The lifecycle of companies is so much shorter today than it was years ago. And so I think that risk of that competitor getting that close... I always say... I'm laughing. Matt always says about me, but I'm definitely the half empty glass in the room if nobody else is going to be. We have too many families that we support now that you may not be a lifer at PEAK6, but PEAK6 needs to survive, so what are we going to do to do that? That, it doesn't necessarily keep me up at night, but over some extended period of time, it's always in the back of my mind.

Charles: (58:32)

So I used to wrap every episode by offering three themes that I've heard. I haven't done it for a while, but I think I'd like to today, if you'll allow me to. So three themes that I think contribute to your leadership success that I've taken away from today. One is, you've mentioned this a couple of times, but I think it's very obvious. Your curiosity. You're interested in what's next, why something works the way it does, how might it work better, and what is important to the people around you? I think that that curiosity is essential.

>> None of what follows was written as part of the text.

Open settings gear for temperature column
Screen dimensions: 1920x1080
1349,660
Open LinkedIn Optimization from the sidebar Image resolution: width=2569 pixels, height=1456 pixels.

Two, I think you bring an instinctive and very natural humility. Not the humility that comes from an absence of a confidence, but a humility that comes from genuinely caring about what happens to people around you, and I think that is driven through empathy. And then I think three, and I see this in almost every successful leader that I know, you genuinely want to make a difference to the world. You want to make a difference to the people, not just around you but on a broader remit than that, and creating, whether you think about it through the lens of legacy or impact, that clearly in my perspective matters to you. How do those resonate?

Jenny Just: (59:42)

I appreciate that. For someone who talks to a lot of leaders, that if you were to summarize me in those three ways, my parents would be proud. Interestingly, and I see those characteristics in my parents, so they for sure would be proud. I think my kids would be proud, and I would hope that the people who work at PEAK6 recognize that as well. And I would say it wouldn't surprise me if they came up with curiosity, humility, and making a difference.

It gets hard in the 100,000-foot level to recognize those 500,000-foot level characteristics sometimes. Especially, like I said before, it's tough, We're a tough crowd, but I think that's because of these things. Because we believe, because we're so passionate about it, because who knew we were going to make a difference. Because we have, it makes you want to do more. I also think when you're coming post tragedy, and you can't help in a COVID world - I'm not a frontline worker, I'm not a healthcare worker, I'm not... How can I just help humanity. I think that PEAK6 changing families’ lives but also changing how they interact with the world from a technology perspective, democratizing the world. Whether we're democratizing it from improving female skills or putting hands in the technology of everybody, not just certain people, so everybody has the same equal opportunity to participate in the growth of the stock market in the country. And they have the knowledge to do that. How can we be a participant? We'll see what happens 20 years from now, but I'd love to say that those three characteristics really, really help to drive significant change in females in our workplace, because as we started in very beginning, what a difference the world would be. The data has already proven and shown if we have all different types of people at the table.

Charles: (01:02:32)

Jenny, thanks so much for joining me today, and good luck with not only everything you're doing, but obviously specifically with Poker Powher. I think it has a chance to really make a difference.

Jenny Just: (01:02:39)

I really appreciate it. So nice to meet you.